When terminating a lease agreement, you must follow the terms of termination set out in the contract. Generally, three months’ written notice of termination is required to terminate an annual lease contract.

Lease contracts should have an early exit termination clause in the case where the horse has become lame due to genetic problems or does not perform the task it was leased for. This early exit clause allows the lessee to give a month’s notice to the lessor and terminate the contract.

If a horse is not returned in the same condition it was received, the lessee may be liable for the vet’s costs of the treatment of the horse for the duration of the lameness or illness. 

At the end of your lease agreement, the horse must be returned in the same good condition as it was received. Failure to return the horse to the owner can end in lawsuits.

Conclusion

Leasing a horse can be a great way to get started in horseback riding or to have a horse to ride on occasion without the full responsibility of owning one. When leasing a horse, it is important to consider the costs of leasing as well as the responsibilities that come with leasing.

Overall, the cost of leasing a horse can vary depending on the location, the type of lease, and the horse’s training. In most cases, an annual horse lease cost is around 25-30% of its value. This means that if you were looking at leasing someone else’s horse valued at 20k, you should expect to pay between 5k and 6k per year.

For those looking for an option to take the next step in their riding lessons leasing a horse is an excellent choice.
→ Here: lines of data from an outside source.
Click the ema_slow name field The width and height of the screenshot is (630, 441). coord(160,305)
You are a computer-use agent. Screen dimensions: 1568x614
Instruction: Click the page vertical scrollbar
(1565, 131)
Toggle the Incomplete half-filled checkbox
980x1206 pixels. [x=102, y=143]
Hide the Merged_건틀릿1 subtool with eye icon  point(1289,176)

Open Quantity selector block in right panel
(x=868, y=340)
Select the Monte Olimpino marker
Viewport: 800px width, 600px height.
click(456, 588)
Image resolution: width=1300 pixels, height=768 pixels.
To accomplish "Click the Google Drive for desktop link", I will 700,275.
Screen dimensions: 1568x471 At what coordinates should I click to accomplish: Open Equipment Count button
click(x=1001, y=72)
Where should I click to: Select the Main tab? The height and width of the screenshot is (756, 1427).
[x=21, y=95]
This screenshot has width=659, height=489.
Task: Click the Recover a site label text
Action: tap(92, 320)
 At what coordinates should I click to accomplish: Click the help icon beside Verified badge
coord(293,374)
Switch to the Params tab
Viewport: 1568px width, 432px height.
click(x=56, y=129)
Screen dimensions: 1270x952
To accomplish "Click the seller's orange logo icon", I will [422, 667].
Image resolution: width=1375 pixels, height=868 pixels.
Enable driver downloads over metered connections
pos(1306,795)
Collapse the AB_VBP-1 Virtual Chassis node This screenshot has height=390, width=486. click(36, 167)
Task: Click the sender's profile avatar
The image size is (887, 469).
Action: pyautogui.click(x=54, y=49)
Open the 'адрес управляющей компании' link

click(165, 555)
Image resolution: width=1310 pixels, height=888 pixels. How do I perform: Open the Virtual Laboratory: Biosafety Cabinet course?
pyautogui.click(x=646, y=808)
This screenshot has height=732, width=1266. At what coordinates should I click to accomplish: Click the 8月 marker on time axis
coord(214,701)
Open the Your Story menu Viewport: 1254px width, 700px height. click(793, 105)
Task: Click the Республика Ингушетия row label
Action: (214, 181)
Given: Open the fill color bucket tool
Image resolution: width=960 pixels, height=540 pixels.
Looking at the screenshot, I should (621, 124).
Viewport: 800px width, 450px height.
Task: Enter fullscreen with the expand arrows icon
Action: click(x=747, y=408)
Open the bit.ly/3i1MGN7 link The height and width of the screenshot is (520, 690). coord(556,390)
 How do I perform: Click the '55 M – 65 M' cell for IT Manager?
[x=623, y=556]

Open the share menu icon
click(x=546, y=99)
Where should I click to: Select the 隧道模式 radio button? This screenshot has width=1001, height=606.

However, when leasing a horse, you must consider its needs, treat the experience as though it is your horse, and look after its welfare during your care. The benefit of leasing a horse is you get to build a bond with a horse and enjoy the partnership that comes from it.

FAQs

Is half-leasing a horse a good idea?

Yes, half-leasing a horse can be a good idea. It is cheaper than a full lease and provides an opportunity for you to experience riding and handling a horse while also allowing the person who owns the horse to continue using it for riding and competition.

Does leasing a horse include lessons?

It depends on the leasing agreement. Some leases include a number of lessons, while others do not. Be sure to ask the leasing company what is included in the lease before signing up.